The river in Aguas Calientes was absolutely heaving after all the rain yesterday...
I loved this wee village too - even though it is totally kitted out for tourists there is something sweet and small still about it considering 2500 people pass through it every day. The people are so friendly and funny too. When i was with Adrian on day one I met a friend of his just as we were getting on the bus, I have seen him every day and he really makes the effort to seek me out to say hello - he was so happy today that I made an effort to speak Spanish - I asked him in Spanish how he was feeling! Only problem is he answered me in Spanish so still have no clue how he was actually feeling. Anyway he looked happy enough!!!

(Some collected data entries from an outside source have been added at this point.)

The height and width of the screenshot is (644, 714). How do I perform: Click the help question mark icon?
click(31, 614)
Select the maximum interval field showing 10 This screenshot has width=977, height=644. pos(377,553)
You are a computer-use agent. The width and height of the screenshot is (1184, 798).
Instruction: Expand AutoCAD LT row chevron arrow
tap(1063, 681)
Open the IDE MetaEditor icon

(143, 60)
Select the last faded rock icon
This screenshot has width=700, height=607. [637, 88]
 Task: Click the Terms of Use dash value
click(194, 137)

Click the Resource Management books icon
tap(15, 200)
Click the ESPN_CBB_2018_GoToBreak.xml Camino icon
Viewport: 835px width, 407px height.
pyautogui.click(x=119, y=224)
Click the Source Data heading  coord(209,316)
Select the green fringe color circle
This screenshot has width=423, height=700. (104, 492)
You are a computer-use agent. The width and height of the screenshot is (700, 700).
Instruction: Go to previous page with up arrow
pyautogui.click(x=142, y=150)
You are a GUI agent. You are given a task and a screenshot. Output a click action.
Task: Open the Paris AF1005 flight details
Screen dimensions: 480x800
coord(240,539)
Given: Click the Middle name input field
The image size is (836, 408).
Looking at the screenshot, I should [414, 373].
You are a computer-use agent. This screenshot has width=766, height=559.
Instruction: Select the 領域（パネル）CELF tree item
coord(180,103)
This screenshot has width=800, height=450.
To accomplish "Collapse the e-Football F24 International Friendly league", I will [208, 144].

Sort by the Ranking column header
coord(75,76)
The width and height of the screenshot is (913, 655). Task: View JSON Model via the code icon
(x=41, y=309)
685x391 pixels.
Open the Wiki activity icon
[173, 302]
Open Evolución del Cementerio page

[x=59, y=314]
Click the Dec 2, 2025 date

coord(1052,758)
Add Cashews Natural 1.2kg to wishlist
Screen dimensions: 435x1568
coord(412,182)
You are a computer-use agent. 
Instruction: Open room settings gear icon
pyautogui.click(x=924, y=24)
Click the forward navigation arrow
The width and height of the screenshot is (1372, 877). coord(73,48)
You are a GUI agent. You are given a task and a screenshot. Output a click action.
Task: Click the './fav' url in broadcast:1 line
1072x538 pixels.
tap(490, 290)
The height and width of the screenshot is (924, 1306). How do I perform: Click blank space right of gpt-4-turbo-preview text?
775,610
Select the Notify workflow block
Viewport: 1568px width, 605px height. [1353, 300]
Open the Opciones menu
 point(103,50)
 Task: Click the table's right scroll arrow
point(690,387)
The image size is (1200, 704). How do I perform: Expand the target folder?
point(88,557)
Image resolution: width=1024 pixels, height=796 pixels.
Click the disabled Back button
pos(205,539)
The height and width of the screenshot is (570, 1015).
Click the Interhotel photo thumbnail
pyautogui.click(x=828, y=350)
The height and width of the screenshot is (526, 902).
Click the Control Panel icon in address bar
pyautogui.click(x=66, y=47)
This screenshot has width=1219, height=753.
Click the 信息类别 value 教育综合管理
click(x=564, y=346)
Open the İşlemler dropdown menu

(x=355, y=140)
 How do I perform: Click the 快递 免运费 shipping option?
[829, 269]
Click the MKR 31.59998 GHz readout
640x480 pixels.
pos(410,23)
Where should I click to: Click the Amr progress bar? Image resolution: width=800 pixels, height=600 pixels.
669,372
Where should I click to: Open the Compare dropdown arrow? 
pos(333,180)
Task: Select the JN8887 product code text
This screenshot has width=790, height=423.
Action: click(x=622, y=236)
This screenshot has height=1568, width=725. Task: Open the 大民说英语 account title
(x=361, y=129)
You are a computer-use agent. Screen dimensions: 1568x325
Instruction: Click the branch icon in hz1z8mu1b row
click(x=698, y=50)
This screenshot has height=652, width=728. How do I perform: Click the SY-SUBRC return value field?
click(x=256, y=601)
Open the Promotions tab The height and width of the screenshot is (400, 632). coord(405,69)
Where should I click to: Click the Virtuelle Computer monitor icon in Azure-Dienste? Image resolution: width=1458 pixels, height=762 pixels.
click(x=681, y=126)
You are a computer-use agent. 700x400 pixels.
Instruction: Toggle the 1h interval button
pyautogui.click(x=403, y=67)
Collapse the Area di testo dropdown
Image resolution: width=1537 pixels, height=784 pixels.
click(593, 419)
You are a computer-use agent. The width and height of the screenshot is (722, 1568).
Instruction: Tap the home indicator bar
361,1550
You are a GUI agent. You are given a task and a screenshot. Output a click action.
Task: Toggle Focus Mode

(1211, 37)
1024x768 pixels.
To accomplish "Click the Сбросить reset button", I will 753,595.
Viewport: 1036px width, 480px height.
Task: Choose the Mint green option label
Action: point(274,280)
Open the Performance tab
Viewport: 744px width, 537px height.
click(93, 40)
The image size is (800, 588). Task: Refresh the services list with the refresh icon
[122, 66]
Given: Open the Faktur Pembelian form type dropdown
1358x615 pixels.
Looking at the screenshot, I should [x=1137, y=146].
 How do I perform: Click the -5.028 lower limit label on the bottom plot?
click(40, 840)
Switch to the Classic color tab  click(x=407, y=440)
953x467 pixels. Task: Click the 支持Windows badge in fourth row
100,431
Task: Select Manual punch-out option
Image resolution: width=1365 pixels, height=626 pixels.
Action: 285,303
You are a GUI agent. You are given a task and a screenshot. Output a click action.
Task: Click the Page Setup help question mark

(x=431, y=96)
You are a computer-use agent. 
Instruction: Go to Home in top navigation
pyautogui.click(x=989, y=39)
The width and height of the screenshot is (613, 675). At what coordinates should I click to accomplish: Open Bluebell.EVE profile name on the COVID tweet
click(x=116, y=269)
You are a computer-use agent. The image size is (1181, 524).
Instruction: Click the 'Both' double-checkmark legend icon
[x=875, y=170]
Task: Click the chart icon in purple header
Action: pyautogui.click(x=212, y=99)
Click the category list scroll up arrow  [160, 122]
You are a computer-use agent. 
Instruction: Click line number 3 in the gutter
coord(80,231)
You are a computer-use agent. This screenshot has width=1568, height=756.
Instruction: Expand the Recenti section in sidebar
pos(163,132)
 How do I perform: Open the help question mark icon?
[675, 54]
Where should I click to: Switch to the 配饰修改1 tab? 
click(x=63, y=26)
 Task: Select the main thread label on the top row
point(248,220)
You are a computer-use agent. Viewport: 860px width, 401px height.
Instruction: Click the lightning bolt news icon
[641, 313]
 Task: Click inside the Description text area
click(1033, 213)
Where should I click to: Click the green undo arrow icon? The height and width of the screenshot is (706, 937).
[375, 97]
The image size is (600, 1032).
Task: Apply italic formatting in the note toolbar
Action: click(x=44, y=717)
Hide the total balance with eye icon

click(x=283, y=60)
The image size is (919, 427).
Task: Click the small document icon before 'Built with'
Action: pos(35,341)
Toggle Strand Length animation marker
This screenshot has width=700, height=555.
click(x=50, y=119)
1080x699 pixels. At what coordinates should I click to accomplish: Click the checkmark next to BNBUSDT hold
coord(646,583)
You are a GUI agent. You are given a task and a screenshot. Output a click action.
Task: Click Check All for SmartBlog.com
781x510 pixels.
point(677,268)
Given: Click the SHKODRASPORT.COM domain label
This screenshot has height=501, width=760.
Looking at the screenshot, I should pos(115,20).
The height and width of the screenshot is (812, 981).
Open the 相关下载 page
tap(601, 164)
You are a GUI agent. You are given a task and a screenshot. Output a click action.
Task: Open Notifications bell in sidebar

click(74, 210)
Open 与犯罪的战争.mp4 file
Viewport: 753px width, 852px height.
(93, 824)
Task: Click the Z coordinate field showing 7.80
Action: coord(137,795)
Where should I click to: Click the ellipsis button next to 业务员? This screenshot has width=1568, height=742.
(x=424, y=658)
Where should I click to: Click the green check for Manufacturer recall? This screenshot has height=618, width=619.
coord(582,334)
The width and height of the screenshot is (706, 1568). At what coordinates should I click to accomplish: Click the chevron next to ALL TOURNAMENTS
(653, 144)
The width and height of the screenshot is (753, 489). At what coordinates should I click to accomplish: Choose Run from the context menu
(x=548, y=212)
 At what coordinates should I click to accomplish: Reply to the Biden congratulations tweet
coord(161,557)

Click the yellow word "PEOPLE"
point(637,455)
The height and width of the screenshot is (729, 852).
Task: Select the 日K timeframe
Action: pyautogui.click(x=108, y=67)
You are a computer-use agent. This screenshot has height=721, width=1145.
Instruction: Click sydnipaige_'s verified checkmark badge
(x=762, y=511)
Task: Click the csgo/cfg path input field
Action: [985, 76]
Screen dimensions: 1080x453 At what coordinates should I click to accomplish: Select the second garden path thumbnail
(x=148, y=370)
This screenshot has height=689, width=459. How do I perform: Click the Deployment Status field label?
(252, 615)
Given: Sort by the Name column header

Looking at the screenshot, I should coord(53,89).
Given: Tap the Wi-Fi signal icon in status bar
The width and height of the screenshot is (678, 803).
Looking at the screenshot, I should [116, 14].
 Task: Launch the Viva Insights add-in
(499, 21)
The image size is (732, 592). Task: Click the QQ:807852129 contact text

Macchu Piccu - the most amazing place on earth. I LOVE IT, a piece of my heart was left buried next to the Inca wall during my Shaman Ceremony on the 21st. I will definitely be back.
I headed out of Aguas Calientes on the 4.45pm train and I am now back in Cusco - early pick up tomorrow to be dropped at the bus station to get the Tourist Bus to Puno so off to my bed for 6 hours kip.
I headed out of Aguas Calientes on the 4.45pm train and I am now back in Cusco - early pick up tomorrow to be dropped at the bus station to get the Tourist Bus to Puno so off to my bed for 6 hours kip.